There are other documented benefits of prebiotic GOS and/or FOS in infant formula. A dose-dependent effect on stool consistency has been demonstrated, with increasing dosage leading to softer stool similar to breastfed infants(2,5). In addition, GOS as a choice of prebiotic produces the least amount of gas compared to other common prebiotic ingredients, which greatly assists tolerance(7). Immune effects have been demonstrated with GOS supplementation increasing phagocytosis, natural killer cell activity, and the production of anti-inflammatory interleukin-10 (IL-10), and of proinflammatory cytokines (IL-6, IL1? and tumour necrosis factor-?)(10). The mechanism is unknown but effects are likely secondary to the bifidobacteria increase induced by prebiotic supplementation. Indeed probiotic supplementation of bifidobacteria has similar benefits to prebiotics on the immune system(11-13). It is important to note that the effects of GOS in infant formula may only be seen when administration is begun in early infancy(14). In addition, bacterial populations return to baseline levels within one to two weeks after GOS consumption was stopped(4).

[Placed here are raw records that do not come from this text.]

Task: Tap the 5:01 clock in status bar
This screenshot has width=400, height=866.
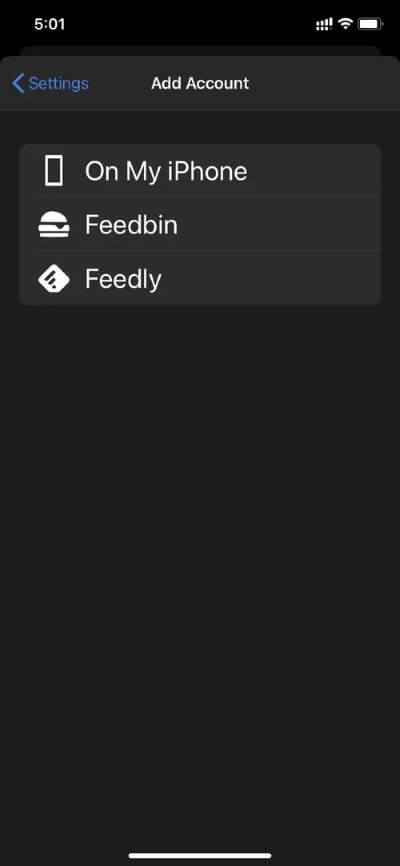Action: [x=50, y=24]
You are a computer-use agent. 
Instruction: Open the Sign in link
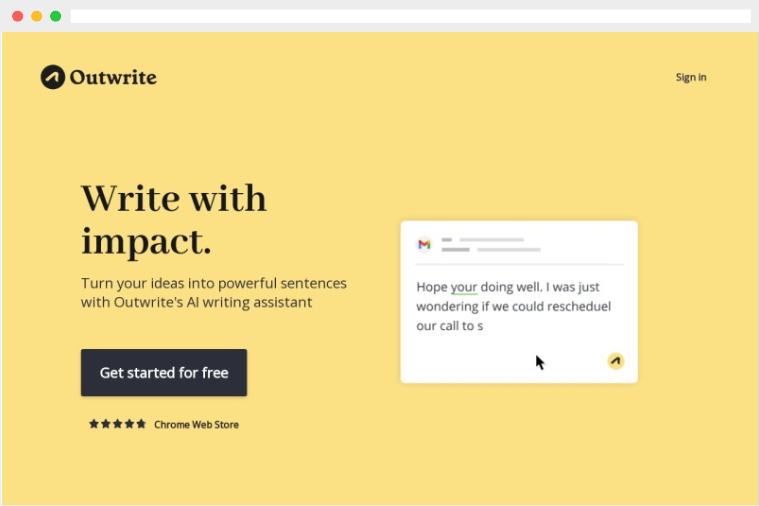(x=691, y=77)
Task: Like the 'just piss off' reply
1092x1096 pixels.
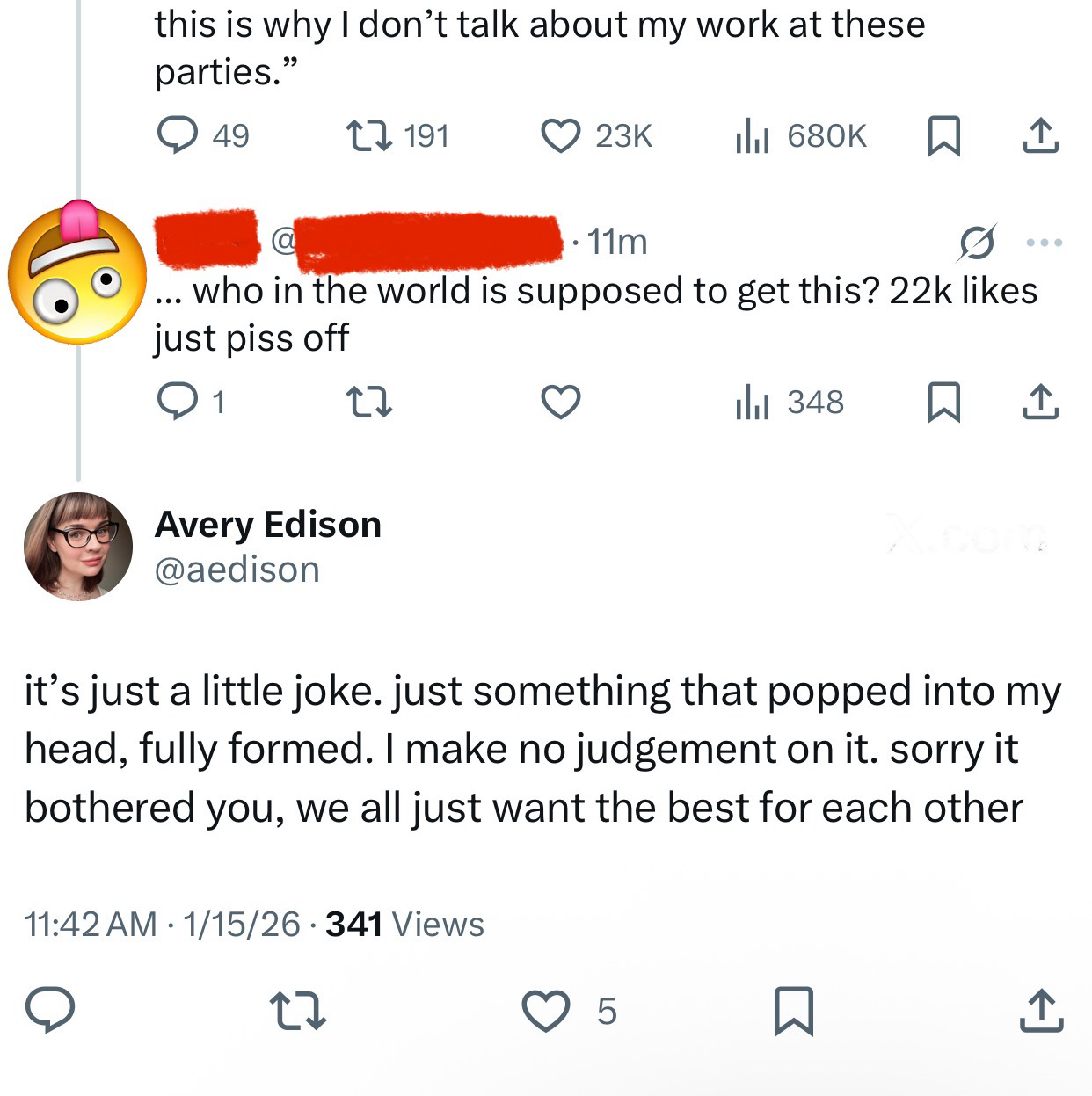Action: tap(560, 402)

A Cochrane review on the role of prebiotics in the prevention of allergy(15) concluded that there is some evidence that a prebiotic supplement added to infant feeds may prevent eczema, but not asthma or urticaria. This research stems from the fact that there are lower concentrations of bifidobacteria and higher concentrations of clostridia and Staphylococcus aureus within the first year of life in infants who develop allergies. Such findings highlight the role of microbiota in allergies giving rise to the potential for benefits by manipulating the bacterial profile of the gut(16). It is however, unclear whether any benefit with the use of prebiotic is likely to be seen only in infants at high risk of allergy. Further research is needed before routine use of prebiotics can be recommended for prevention of allergy.

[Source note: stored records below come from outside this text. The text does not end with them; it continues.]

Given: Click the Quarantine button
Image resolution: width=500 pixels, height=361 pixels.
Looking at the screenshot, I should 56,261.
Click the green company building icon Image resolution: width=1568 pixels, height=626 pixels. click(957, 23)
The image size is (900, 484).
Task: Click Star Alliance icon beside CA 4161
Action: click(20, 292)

From this and other research, it is clear that breastfeeding provides the best source of nutrition for infants including exposure to HMOs. When breastfeeding is not possible, the evidence suggests that infant formula supplemented with prebiotics gives the infant a similar colonic microbial environment to that in breastfed infants. In practice, breastfeeding or use of a prebiotic supplemented formula will provide prebiotics in early infancy, with naturally occurring prebiotics consumed as intake of solids commence.